Ils se lèvent et dansent
RENE
Il ne comprenait pas et j’étais en colère
MARINE
Juste un excès d’identification ; c’est rien mon amour, ne t’inquiète pas
RENE
L’amour alors, tu le joues ?
MARINE
René, je t’en prie, je suis heureuse
RENE
Tu joues à l’être ?
MARINE
Mon amour, je plaisantais.
RENE
Et notre enfant, tu as joué que tu le voulais ? plus parler d’autres choses, plus supporter la vue d’un berceau, pleurer devant les médecins ? Si ne plus être heureuse avec moi sans enfant était un jeu, alors, je n’aurais pas dû souffrir
MARINE
Nous étions mariés depuis si longtemps
RENE
Non, c’était hier
MARINE
Qu’est-ce qu’il y a René ? Tu n’as pas envie de fêter la bonne nouvelle ?
ELLE
Elle était sûre que ce serait une fille ; elle disait " nous l’appellerons Madeleine ; je l’appellerais Made ; c’est joli, Made " ; il ne disait rien.

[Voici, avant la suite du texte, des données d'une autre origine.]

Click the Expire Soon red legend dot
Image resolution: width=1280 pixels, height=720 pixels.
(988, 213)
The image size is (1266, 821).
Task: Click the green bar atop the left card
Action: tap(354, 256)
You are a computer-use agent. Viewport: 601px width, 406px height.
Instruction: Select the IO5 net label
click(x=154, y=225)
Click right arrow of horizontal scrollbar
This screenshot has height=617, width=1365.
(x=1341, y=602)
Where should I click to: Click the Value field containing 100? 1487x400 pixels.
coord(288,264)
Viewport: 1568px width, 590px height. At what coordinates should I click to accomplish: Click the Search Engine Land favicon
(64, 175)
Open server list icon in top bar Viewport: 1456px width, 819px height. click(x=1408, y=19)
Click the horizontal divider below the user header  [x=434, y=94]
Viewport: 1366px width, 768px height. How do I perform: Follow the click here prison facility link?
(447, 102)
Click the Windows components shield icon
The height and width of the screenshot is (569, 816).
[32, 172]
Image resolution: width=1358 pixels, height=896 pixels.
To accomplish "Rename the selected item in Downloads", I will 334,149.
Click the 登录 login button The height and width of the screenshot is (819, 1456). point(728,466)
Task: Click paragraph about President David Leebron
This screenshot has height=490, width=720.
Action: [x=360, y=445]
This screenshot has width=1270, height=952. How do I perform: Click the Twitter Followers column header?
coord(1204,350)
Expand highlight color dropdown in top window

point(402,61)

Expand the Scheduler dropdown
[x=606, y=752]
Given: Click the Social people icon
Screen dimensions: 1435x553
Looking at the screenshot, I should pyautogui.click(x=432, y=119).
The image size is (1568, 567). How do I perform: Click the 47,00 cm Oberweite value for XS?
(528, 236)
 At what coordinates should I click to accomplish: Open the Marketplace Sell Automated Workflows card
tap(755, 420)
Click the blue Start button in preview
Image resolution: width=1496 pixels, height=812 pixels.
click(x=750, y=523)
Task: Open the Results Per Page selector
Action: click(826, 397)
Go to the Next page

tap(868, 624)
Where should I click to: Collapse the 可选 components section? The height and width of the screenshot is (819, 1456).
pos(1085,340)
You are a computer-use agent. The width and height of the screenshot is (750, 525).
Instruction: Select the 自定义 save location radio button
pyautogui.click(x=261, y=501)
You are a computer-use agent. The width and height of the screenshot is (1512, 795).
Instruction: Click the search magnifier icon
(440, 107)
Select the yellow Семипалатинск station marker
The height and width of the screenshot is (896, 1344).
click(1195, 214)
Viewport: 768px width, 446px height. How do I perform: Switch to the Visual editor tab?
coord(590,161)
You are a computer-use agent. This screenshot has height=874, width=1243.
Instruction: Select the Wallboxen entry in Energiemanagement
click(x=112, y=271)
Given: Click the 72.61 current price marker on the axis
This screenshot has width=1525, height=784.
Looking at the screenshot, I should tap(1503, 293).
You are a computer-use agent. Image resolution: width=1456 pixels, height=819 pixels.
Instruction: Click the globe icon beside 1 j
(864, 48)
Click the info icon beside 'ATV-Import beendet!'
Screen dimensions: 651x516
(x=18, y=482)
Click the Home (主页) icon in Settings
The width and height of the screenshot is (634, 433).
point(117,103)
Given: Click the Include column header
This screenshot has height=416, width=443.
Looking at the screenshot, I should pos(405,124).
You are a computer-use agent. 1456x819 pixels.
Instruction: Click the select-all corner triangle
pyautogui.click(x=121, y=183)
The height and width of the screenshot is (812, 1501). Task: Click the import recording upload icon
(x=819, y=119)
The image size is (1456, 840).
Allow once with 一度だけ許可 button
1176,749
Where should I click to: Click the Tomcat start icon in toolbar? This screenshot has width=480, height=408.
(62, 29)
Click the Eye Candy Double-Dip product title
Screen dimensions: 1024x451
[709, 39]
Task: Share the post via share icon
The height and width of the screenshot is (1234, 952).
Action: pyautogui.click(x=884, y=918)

Il allait désormais seul sur les rives du fleuve ou au bord des falaises ; de temps en temps, il arrêtait sa moto et regardait l’eau changeante.
Ce fut une fille. Elle naquit une nuit. Le lendemain matin, il alla à la mairie et déclara " Maud ". " Mais tu t’es trompé ; Made, pas Maud " ; il répondit " c’est trop tard "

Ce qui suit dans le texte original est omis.